So about a year ago, I decided I’d play around with Citra an open source emulator for 3DS and I thought it would be fun to document my adventures in reverse engineering some of the memory from Rune Factory 4 (Undub).

Citra has some sort of scripting support and I figured this would be interesting to play around with. Maybe also see if I can learn some new details about the undocumented farming systems in Rune Factory 4. There are also some other fun things I could dream up with this game scripting support that I hope to get to eventually.

I will note this started project before the release of the PC game, and using that would be an entirely different problem space. I really want to look into this undocumented emulator feature and figure out what I can do with it.

A Basic Script

https://github.com/citra-emu/citra/pull/4016

Okay, so how does this scripting thing work?

The documentation is almost nonexistent. It seems to be an IPC/RPC server, a networking connection between applications. The example script ‘citra.py’ provided with Citra has a total of two main functions.

    def read_memory(self, read_address, read_size):
        """
        >>> c.read_memory(0x100000, 4)
        b'\\x07\\x00\\x00\\xeb'
        """
    def write_memory(self, write_address, write_contents):
        """
        >>> c.write_memory(0x100000, b"\\xff\\xff\\xff\\xff")
        True
        >>> c.read_memory(0x100000, 4)
        b'\\xff\\xff\\xff\\xff'
        >>> c.write_memory(0x100000, b"\\x07\\x00\\x00\\xeb")
        True
        >>> c.read_memory(0x100000, 4)
        b'\\x07\\x00\\x00\\xeb'
        """

So we can read and write a block of memory. I was hoping for some more functionality, but we can still do a lot with this. I’ll wanna extend these functions later to make them easier to use, as directly using bytes in Python isn’t exactly intuitive.

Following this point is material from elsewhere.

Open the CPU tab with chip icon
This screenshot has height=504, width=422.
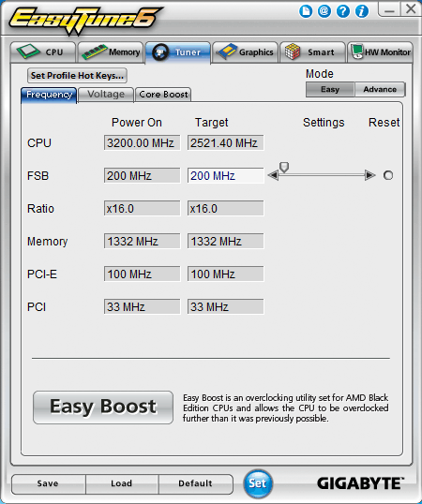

A full script just to read a simple value in memory might look something like this. (Ignoring any network error handling.)

from citra import Citra

c = Citra()
mem = c.read_memory(0x100000, 4)
print(mem)
# b'\x07\x00\x00\xeb'

Anyway, let’s extend those read and write functions to be a little more user friendly.

class MyCitra(Citra):
    def read_value(self, Address, Size = 1):
        byt = self.read_memory(Address, Size)
        return int.from_bytes(byt, byteorder='little', signed=False)

    def write_value(self, Address, Value, Size = 1):
        byt = int.to_bytes(Value, Size, byteorder='little', signed=False)
        return self.write_memory(Address, byt)

These handy functions will convert the byte data to and from integer values, making these values more useful to a human.

Memory Layout

Now this kinda stumped me a bit, how do I know anything about the memory layout of this Rune Factory 4 game? Citra does not exactly provide an easy way to dump the memory. If my 3DS was modded, it sounds like I might be able to make memory dumps directly with the hardware.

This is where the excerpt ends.